Eicher Motors stock gained about six per cent in three sessions after announcing better than expected performance from its Royal Enfield motorcycle division. The performance helped offset some of the volume concerns for the company's commercial vehicle (CV) joint venture with Volvo. While consolidated sales grew 14 per cent year-on-year to Rs 1,683 crore, Ebitda (Royal Enfield contributes 70 per cent of consolidated Ebitda) was up 41 per cent to Rs 157 crore. Adjusted profit after tax (excluding one-off items) was at Rs 86 crore up 33 per cent.

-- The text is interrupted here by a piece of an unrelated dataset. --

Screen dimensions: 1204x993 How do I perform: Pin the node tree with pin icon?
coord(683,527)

While the motorcycle sector growth has been flattish, the company has sold 60 per cent more bikes in the September quarter, against the year-ago quarter. Though the commercial vehicle venture is expected to struggle on the volume front given large discounting and poor demand, considering the annual production targets of 175,000 and 250,000 for CY13 and CY14, respectively, expect motorcycles volumes to grow by 54 per cent in CY13 and 43 per cent in CY14.

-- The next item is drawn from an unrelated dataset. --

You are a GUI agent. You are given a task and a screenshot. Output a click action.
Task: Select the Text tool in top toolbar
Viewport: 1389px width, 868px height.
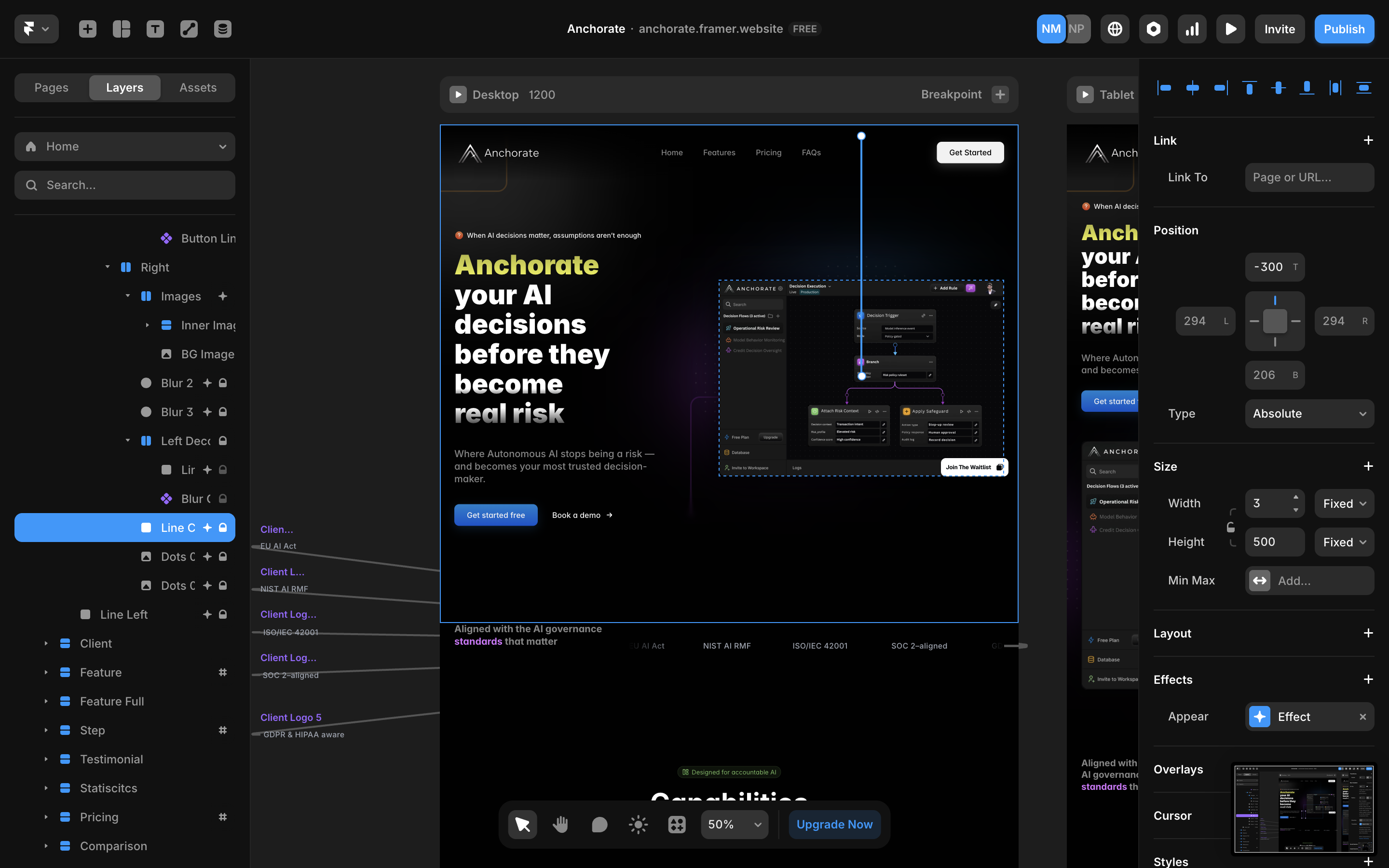point(155,29)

On the new product front, the company is planning to launch its Continental GT motorcycle in India at the end of November. The company launched the bike globally (US, UK and Europe) in the September quarter and has been priced at $6,000 or in the Rs 3.6-4 lakh bracket. The company has also lined up a new range of above five-tonne trucks and buses going ahead.

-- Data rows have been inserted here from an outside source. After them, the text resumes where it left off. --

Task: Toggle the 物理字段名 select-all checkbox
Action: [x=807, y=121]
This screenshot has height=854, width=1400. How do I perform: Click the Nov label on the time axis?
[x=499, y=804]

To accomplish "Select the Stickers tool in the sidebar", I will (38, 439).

Given the strong margins of its motorcycles business and prospects going ahead, most analysts have a buy on the stock with a target price in the range of Rs 4,200 to Rs 4,400.
In additions to motorcycles, the key trigger for the company is the increased outsourcing of engines by the Volvo group from the joint venture's medium duty engine project. Macquarie analysts have an outperformer rating with a target of Rs 4,320 due to its multiple levers of growth – fast growth in leisure bikes, an expanding CV portfolio and the production ramp-up in the engine business. The recent run-up in the stock means near-term upsides are limited from the current levels of Rs 4,205. Hence, a correction could be a good entry point.
Two-wheelers outperform
The outperformance by the motorcycle segment has been the key highlight with volumes growing at 61 per cent year-on-year. Volume growth over the last five quarters has been in the 45-60 per cent range. Higher volumes (which helped improve operating leverage), better product mix (more sales of its 500 cc bikes) and lower costs helped the Royal Enfield division (motorcycles) to record its highest Ebitda margin at 19.3 per cent. This is over 420 basis points more than the year-ago margin number and 150 basis points over the June quarter. Given the six-month waiting period for its bikes, the company is focussing on ramping up its production at the Oragadam plant in Tamil Nadu.
Commercial vehicles resilient
In contrast, CV sales have been severely impacted by a slowing economy and drying of demand. Though volumes fell by 13 per cent year-on-year for the September quarter, the company managed to keep revenue growth in the positive territory, up 1.3 per cent. This was due to the rise in average selling prices, which were up 16 per cent year-on-year on the back of imported Volvo trucks, as well as ramp-up in the company's medium duty engine project.